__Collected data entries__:

________________________

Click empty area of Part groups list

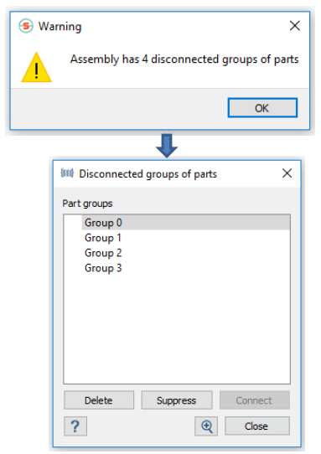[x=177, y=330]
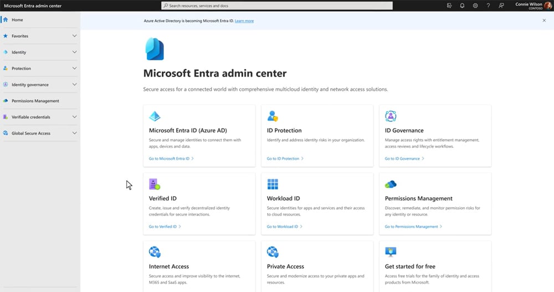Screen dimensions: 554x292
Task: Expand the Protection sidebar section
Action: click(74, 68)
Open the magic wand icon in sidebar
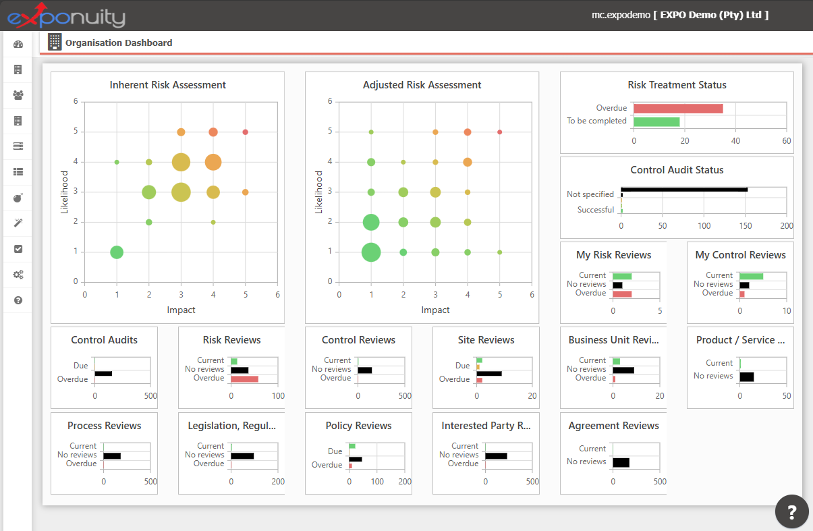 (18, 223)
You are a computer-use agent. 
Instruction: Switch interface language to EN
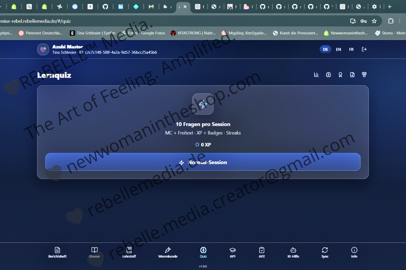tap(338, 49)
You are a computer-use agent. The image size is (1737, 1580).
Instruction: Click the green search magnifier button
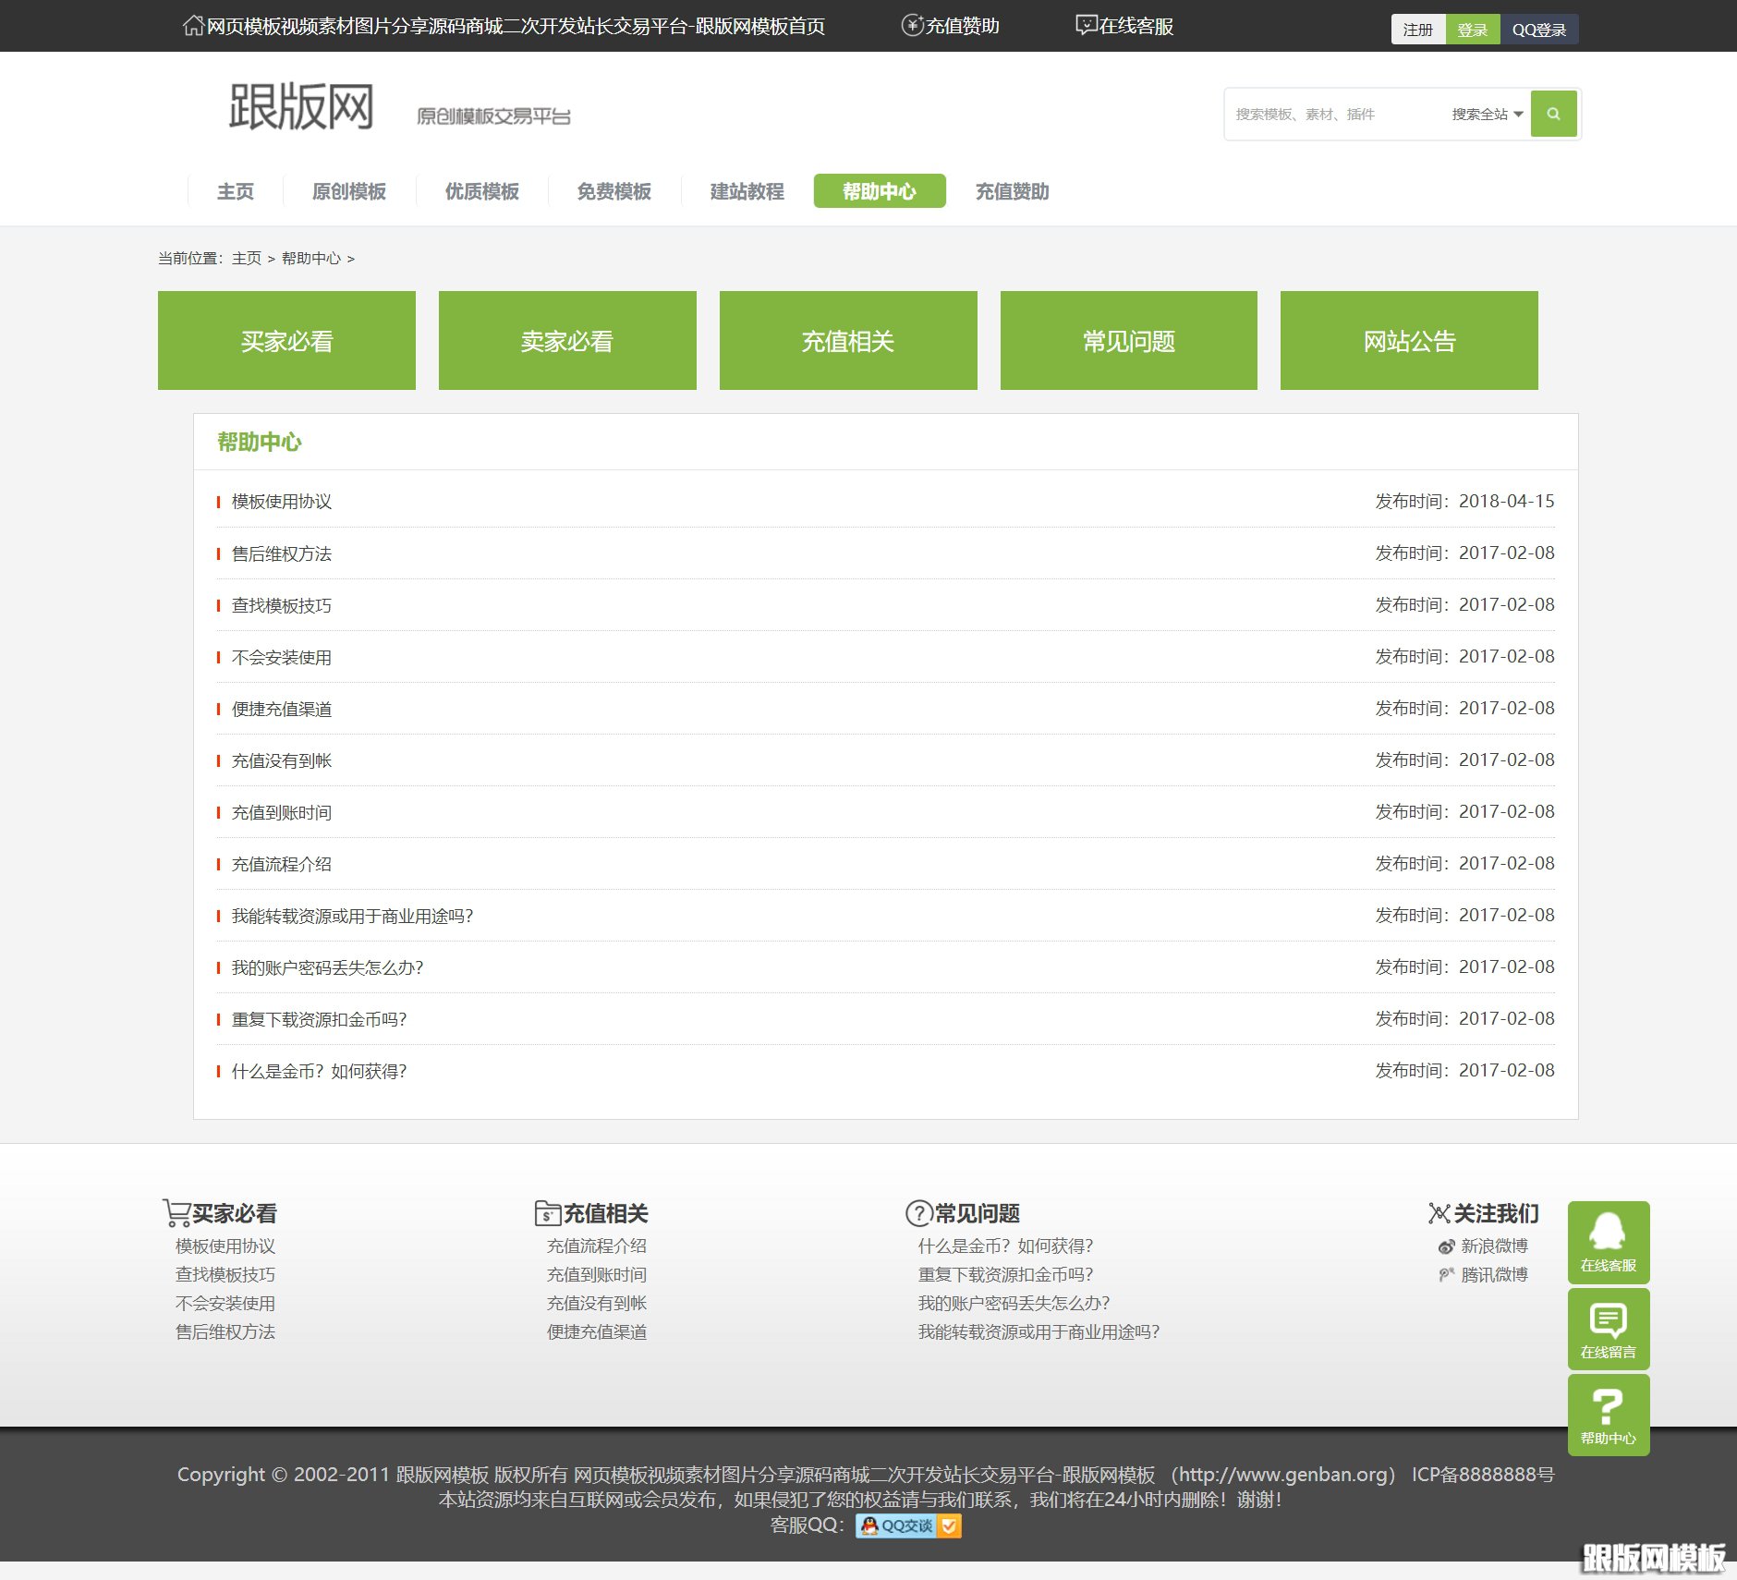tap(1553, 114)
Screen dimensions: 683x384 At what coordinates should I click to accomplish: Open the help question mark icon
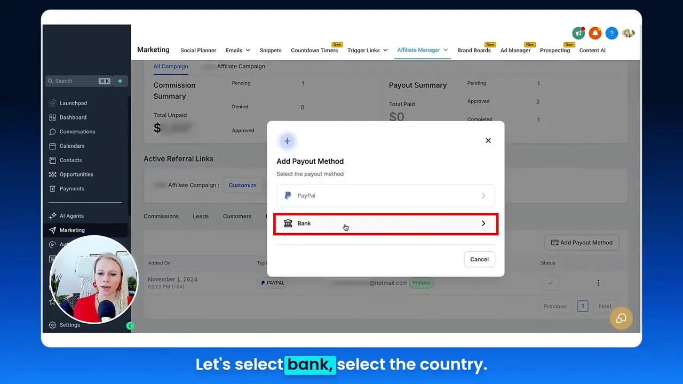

________________________

__GOAL OF THE EXERCISE__: What lines in the data include the string "agent"? Copy each one.

__RESULT FOR THIS TASK__:
You are a computer-use agent. 
You are a computer-use agent. The image size is (1737, 1580).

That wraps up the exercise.